=== What is expected ===
Each record that follows is to be output in full, precisely as written.
== Working data
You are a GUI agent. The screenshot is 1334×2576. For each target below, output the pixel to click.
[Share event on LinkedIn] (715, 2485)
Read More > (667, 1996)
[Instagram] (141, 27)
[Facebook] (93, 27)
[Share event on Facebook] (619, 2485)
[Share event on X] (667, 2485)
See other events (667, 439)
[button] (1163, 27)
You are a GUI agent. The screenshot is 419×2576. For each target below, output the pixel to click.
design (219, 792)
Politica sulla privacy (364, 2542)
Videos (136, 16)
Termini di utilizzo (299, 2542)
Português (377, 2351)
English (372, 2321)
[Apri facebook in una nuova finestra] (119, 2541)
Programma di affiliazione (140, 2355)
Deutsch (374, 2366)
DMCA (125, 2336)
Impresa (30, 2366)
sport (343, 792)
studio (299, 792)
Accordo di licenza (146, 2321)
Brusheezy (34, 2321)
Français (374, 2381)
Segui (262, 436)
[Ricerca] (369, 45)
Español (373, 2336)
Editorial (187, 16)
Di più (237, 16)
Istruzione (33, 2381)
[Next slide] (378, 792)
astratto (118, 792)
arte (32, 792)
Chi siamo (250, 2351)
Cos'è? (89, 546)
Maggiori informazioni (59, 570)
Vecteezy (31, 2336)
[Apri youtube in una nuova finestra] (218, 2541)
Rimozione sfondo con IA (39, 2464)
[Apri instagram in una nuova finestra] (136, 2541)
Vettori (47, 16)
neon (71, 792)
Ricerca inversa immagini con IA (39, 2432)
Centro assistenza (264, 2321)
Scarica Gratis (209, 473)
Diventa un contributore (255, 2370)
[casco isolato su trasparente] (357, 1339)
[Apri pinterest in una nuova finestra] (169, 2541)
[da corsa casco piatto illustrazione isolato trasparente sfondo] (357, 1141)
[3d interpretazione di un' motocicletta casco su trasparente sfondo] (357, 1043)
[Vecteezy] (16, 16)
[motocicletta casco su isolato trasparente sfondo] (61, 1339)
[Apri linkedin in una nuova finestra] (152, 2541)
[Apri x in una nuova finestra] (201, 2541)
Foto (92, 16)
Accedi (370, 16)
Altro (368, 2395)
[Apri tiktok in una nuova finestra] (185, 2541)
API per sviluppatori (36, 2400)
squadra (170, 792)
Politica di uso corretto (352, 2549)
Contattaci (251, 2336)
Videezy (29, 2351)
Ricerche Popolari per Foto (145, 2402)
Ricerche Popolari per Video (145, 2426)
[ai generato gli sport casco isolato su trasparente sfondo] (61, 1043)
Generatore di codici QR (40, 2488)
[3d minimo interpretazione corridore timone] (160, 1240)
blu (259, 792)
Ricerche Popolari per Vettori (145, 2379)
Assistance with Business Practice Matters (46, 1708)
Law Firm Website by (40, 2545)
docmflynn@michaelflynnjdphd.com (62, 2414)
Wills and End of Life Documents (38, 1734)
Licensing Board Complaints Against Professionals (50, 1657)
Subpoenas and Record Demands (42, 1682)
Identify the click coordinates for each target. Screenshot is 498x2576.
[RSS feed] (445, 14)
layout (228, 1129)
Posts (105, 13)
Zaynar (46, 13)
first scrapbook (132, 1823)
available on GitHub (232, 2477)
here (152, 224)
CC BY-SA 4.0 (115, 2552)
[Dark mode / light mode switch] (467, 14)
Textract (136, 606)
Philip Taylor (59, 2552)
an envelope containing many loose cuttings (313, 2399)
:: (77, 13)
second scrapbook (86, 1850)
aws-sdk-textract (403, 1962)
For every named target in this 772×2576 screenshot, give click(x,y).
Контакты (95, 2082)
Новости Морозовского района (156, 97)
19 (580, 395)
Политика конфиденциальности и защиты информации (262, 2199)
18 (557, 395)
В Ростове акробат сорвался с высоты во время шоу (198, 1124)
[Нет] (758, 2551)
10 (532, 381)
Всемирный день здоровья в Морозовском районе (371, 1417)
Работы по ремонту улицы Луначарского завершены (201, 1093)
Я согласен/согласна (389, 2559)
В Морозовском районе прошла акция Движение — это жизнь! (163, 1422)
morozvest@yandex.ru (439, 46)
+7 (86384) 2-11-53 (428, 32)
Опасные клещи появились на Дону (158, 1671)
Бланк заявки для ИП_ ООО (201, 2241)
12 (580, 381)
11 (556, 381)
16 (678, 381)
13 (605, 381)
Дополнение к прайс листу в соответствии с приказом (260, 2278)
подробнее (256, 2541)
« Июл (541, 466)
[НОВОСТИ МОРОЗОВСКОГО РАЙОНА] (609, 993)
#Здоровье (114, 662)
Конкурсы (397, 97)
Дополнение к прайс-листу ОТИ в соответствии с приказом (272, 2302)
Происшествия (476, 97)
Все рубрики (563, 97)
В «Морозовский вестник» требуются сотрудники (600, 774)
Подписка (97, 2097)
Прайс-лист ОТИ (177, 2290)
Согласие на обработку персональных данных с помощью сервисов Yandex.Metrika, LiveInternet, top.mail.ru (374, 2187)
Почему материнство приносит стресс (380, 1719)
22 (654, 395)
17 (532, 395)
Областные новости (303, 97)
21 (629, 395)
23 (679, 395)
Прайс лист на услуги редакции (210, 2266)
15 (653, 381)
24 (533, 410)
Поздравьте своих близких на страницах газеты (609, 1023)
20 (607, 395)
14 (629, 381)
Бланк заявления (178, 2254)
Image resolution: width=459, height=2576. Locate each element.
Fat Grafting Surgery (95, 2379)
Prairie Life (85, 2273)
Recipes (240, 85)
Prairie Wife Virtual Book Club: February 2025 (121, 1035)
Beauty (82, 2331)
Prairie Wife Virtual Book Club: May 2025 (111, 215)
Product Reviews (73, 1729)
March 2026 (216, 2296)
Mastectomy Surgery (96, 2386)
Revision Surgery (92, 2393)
====
=== Your solution ===
You are a GUI agent. The screenshot is 1334×2576. For each target below, output the pixel to click.
[Share event on LinkedIn] (715, 2485)
Read More > (667, 1996)
[Instagram] (141, 27)
[Facebook] (93, 27)
[Share event on Facebook] (619, 2485)
[Share event on X] (667, 2485)
See other events (667, 439)
[button] (1163, 27)
You are a GUI agent. The screenshot is 419×2576. For each target below, output the pixel to click.
design (219, 792)
Politica sulla privacy (364, 2542)
Videos (136, 16)
Termini di utilizzo (299, 2542)
Português (377, 2351)
English (372, 2321)
[Apri facebook in una nuova finestra] (119, 2541)
Programma di affiliazione (140, 2355)
Deutsch (374, 2366)
DMCA (125, 2336)
Impresa (30, 2366)
sport (343, 792)
studio (299, 792)
Accordo di licenza (146, 2321)
Brusheezy (34, 2321)
Français (374, 2381)
Segui (262, 436)
[Ricerca] (369, 45)
Español (373, 2336)
Editorial (187, 16)
Di più (237, 16)
Istruzione (33, 2381)
[Next slide] (378, 792)
astratto (118, 792)
arte (32, 792)
Chi siamo (250, 2351)
Cos'è? (89, 546)
Maggiori informazioni (59, 570)
Vecteezy (31, 2336)
[Apri youtube in una nuova finestra] (218, 2541)
Rimozione sfondo con IA (39, 2464)
[Apri instagram in una nuova finestra] (136, 2541)
Vettori (47, 16)
neon (71, 792)
Ricerca inversa immagini con IA (39, 2432)
Centro assistenza (264, 2321)
Scarica Gratis (209, 473)
Diventa un contributore (255, 2370)
[casco isolato su trasparente] (357, 1339)
[Apri pinterest in una nuova finestra] (169, 2541)
[da corsa casco piatto illustrazione isolato trasparente sfondo] (357, 1141)
[3d interpretazione di un' motocicletta casco su trasparente sfondo] (357, 1043)
[Vecteezy] (16, 16)
[motocicletta casco su isolato trasparente sfondo] (61, 1339)
[Apri linkedin in una nuova finestra] (152, 2541)
[Apri x in una nuova finestra] (201, 2541)
Foto (92, 16)
Accedi (370, 16)
Altro (368, 2395)
[Apri tiktok in una nuova finestra] (185, 2541)
API per sviluppatori (36, 2400)
squadra (170, 792)
Politica di uso corretto (352, 2549)
Contattaci (251, 2336)
Videezy (29, 2351)
Ricerche Popolari per Foto (145, 2402)
Ricerche Popolari per Video (145, 2426)
[ai generato gli sport casco isolato su trasparente sfondo] (61, 1043)
Generatore di codici QR (40, 2488)
[3d minimo interpretazione corridore timone] (160, 1240)
blu (259, 792)
Ricerche Popolari per Vettori (145, 2379)
Assistance with Business Practice Matters (46, 1708)
Law Firm Website by (40, 2545)
docmflynn@michaelflynnjdphd.com (62, 2414)
Wills and End of Life Documents (38, 1734)
Licensing Board Complaints Against Professionals (50, 1657)
Subpoenas and Record Demands (42, 1682)
Identify the click coordinates for each target. Screenshot is 498x2576.
[RSS feed] (445, 14)
layout (228, 1129)
Posts (105, 13)
Zaynar (46, 13)
first scrapbook (132, 1823)
available on GitHub (232, 2477)
here (152, 224)
CC BY-SA 4.0 (115, 2552)
[Dark mode / light mode switch] (467, 14)
Textract (136, 606)
Philip Taylor (59, 2552)
an envelope containing many loose cuttings (313, 2399)
:: (77, 13)
second scrapbook (86, 1850)
aws-sdk-textract (403, 1962)
For every named target in this 772×2576 screenshot, give click(x,y).
Контакты (95, 2082)
Новости Морозовского района (156, 97)
19 (580, 395)
Политика конфиденциальности и защиты информации (262, 2199)
18 (557, 395)
В Ростове акробат сорвался с высоты во время шоу (198, 1124)
[Нет] (758, 2551)
10 (532, 381)
Всемирный день здоровья в Морозовском районе (371, 1417)
Работы по ремонту улицы Луначарского завершены (201, 1093)
Я согласен/согласна (389, 2559)
В Морозовском районе прошла акция Движение — это жизнь! (163, 1422)
morozvest@yandex.ru (439, 46)
+7 (86384) 2-11-53 (428, 32)
Опасные клещи появились на Дону (158, 1671)
Бланк заявки для ИП_ ООО (201, 2241)
12 (580, 381)
11 (556, 381)
16 (678, 381)
13 (605, 381)
Дополнение к прайс листу в соответствии с приказом (260, 2278)
подробнее (256, 2541)
« Июл (541, 466)
[НОВОСТИ МОРОЗОВСКОГО РАЙОНА] (609, 993)
#Здоровье (114, 662)
Конкурсы (397, 97)
Дополнение к прайс-листу ОТИ в соответствии с приказом (272, 2302)
Происшествия (476, 97)
Все рубрики (563, 97)
В «Морозовский вестник» требуются сотрудники (600, 774)
Подписка (97, 2097)
Прайс-лист ОТИ (177, 2290)
Согласие на обработку персональных данных с помощью сервисов Yandex.Metrika, LiveInternet, top.mail.ru (374, 2187)
Почему материнство приносит стресс (380, 1719)
22 (654, 395)
17 (532, 395)
Областные новости (303, 97)
21 (629, 395)
23 (679, 395)
Прайс лист на услуги редакции (210, 2266)
15 (653, 381)
24 (533, 410)
Поздравьте своих близких на страницах газеты (609, 1023)
20 (607, 395)
14 (629, 381)
Бланк заявления (178, 2254)
Image resolution: width=459, height=2576. Locate each element.
Fat Grafting Surgery (95, 2379)
Prairie Life (85, 2273)
Recipes (240, 85)
Prairie Wife Virtual Book Club: February 2025 (121, 1035)
Beauty (82, 2331)
Prairie Wife Virtual Book Club: May 2025 (111, 215)
Product Reviews (73, 1729)
March 2026 (216, 2296)
Mastectomy Surgery (96, 2386)
Revision Surgery (92, 2393)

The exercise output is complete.